EDITORIAL: Lying Dudu Myeni raises stakes for directors
Myeni will be remembered for something positive at least: a legal precedent which will shake up SA’s corporate governance landscape
It came as no surprise that judge Ronel Tolmay declared serial incompetent Dudu Myeni a delinquent director last week. It’s clear from the 114-page ruling that Myeni shouldn’t be trusted with running a school tuck shop, unless you’re OK with the kids going hungry and the cash float growing legs.
While you can’t blame Myeni entirely for SAA’s crash, Tolmay said her dishonesty "surely contributed significantly to the position SAA and the economy finds itself in today".
Not only did Myeni "sabotage" a deal with Emirates that would have brought in R1.5bn a year, she also nearly collapsed a deal in 2015 for SAA to swap Airbus aircraft that, had it failed, would have torpedoed the airline five years ago.
Tolmay said Myeni was "dishonest and unreliable", her answers in court were "confusing" and "incomprehensible", and her evidence was, in at least one respect, "clearly untrue". As a director, she exhibited "a gross lack of care", acted recklessly and breached her fiduciary duty.
Myeni’s response only underscored this impression of her character: "I am not the first or the last black person to be attacked in this way by agents of the colonial project," she said.
But while Myeni may well be the worst person to sit at the head of a boardroom table in SA, she will be remembered for something positive at least: a legal precedent which will shake up SA’s corporate governance landscape.
First, the finding is important since it’s the most stringent ruling yet against a director. The law allows a court to ban someone for more than seven years — but in this case, so awful was Myeni that she has been banned for life. Second, it was the Organisation Undoing Tax Abuse (Outa) which launched the action alongside the SAA Pilots Association, rather than shareholders.

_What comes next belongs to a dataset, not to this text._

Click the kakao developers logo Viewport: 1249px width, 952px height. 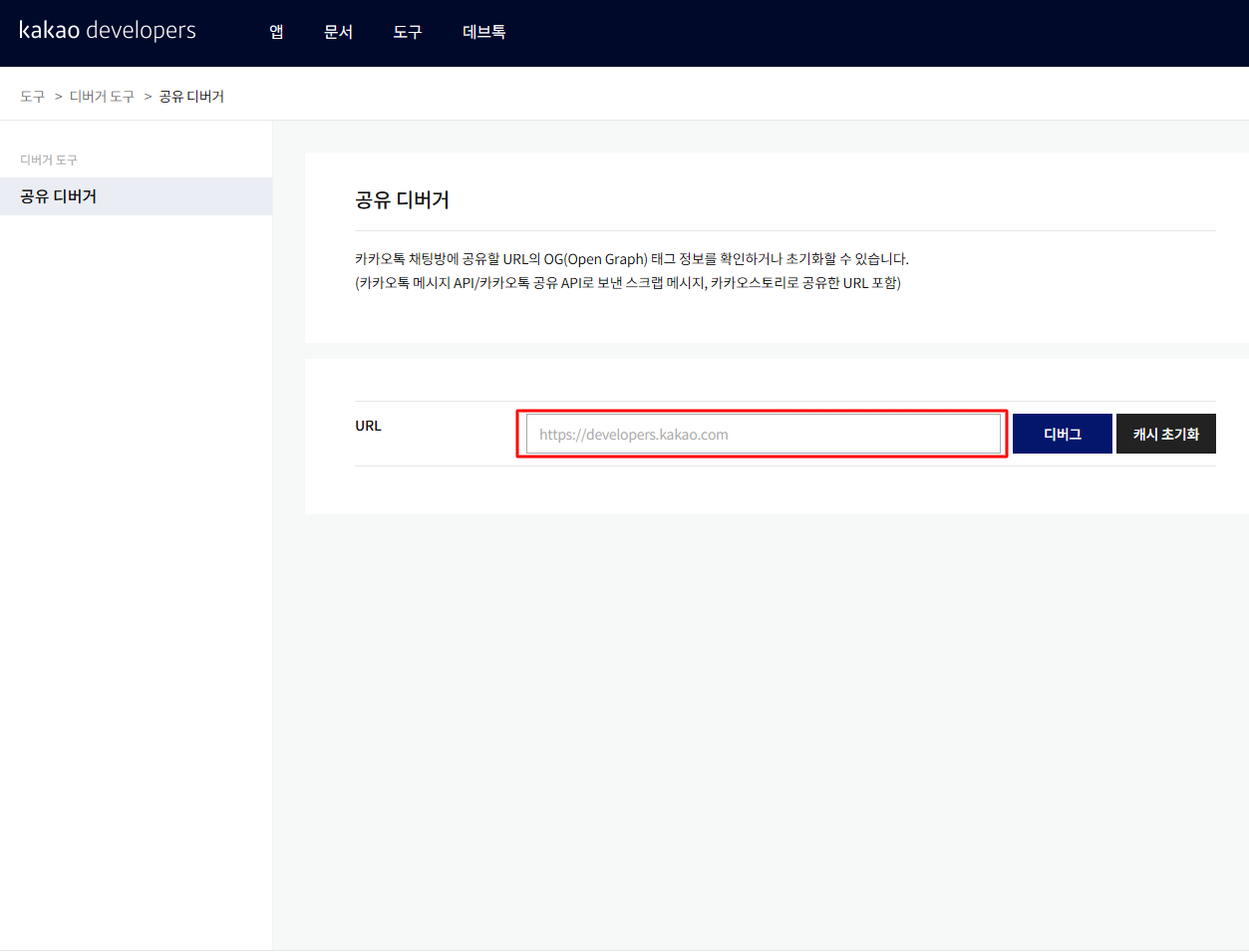click(108, 31)
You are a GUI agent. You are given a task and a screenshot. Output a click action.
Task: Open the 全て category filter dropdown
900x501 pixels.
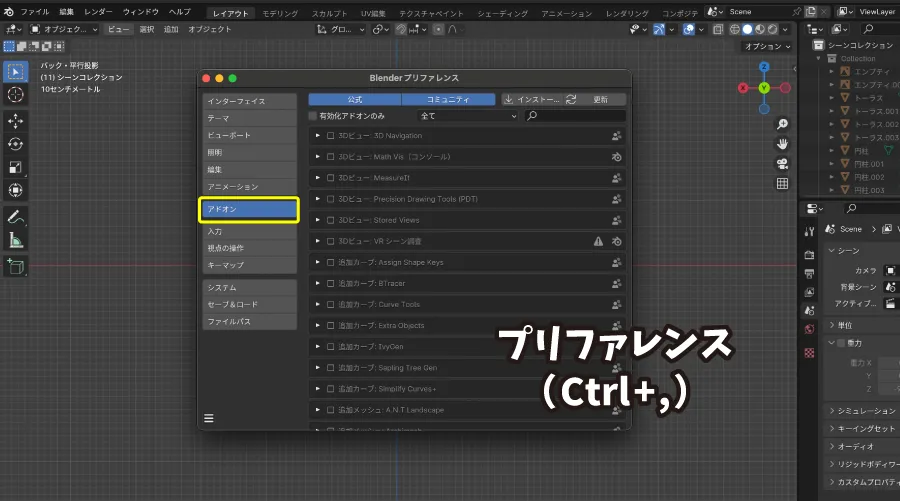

Prof Michael Katz, the chair of law firm ENSafrica, who helped draft the Companies Act, says: "For the first time, the court recognised that people acting in the public interest, in this case Outa, were allowed to bring the action under section 157 of the Companies Act, rather than just limiting it to shareholders and trade unions under section 162." Ansie Ramalho, a former CEO of the Institute of Directors SA, says this will hopefully usher in a new era of accountability. "There is nowhere left for delinquent directors to hide. Traditionally, only shareholders had the power to hold directors to account," she says.
Mervyn King, who gave his name to SA’s governance codes, also welcomed the judgment. "Whether a company is seen to be a good corporate citizen depends on the conduct and conscience of its corporate leaders … on the evidence, Dudu Myeni was not a conscientious leader."
If Myeni doesn’t overturn it, Werksmans attorney Eric Levenstein said it "will be the lead judgment for some time to come on delinquency".
Still, there’s scope to push for greater accountability using the law.
Katz argues that it’s disappointing that boards and shareholders don’t take it a step further by suing errant directors for loss, as they’re entitled to.
"I’m more keen on actions to recover loss than just declaring someone delinquent, as many of the delinquents aren’t on boards anymore. But what isn’t happening is that they’re now being forced to pay for the loss they caused," he says.
When that starts happening, we’ll have the beginning of true corporate accountability.
Finally, there was a warning to the ANC too in the ruling. Tolmay said: "To serve on a board of an SOE [state-owned enterprise] should not be the privilege of the politically connected. [The] government has … an obligation to ensure that suitably qualified people with integrity are appointed."
It’s a lesson the ANC ought to take to heart.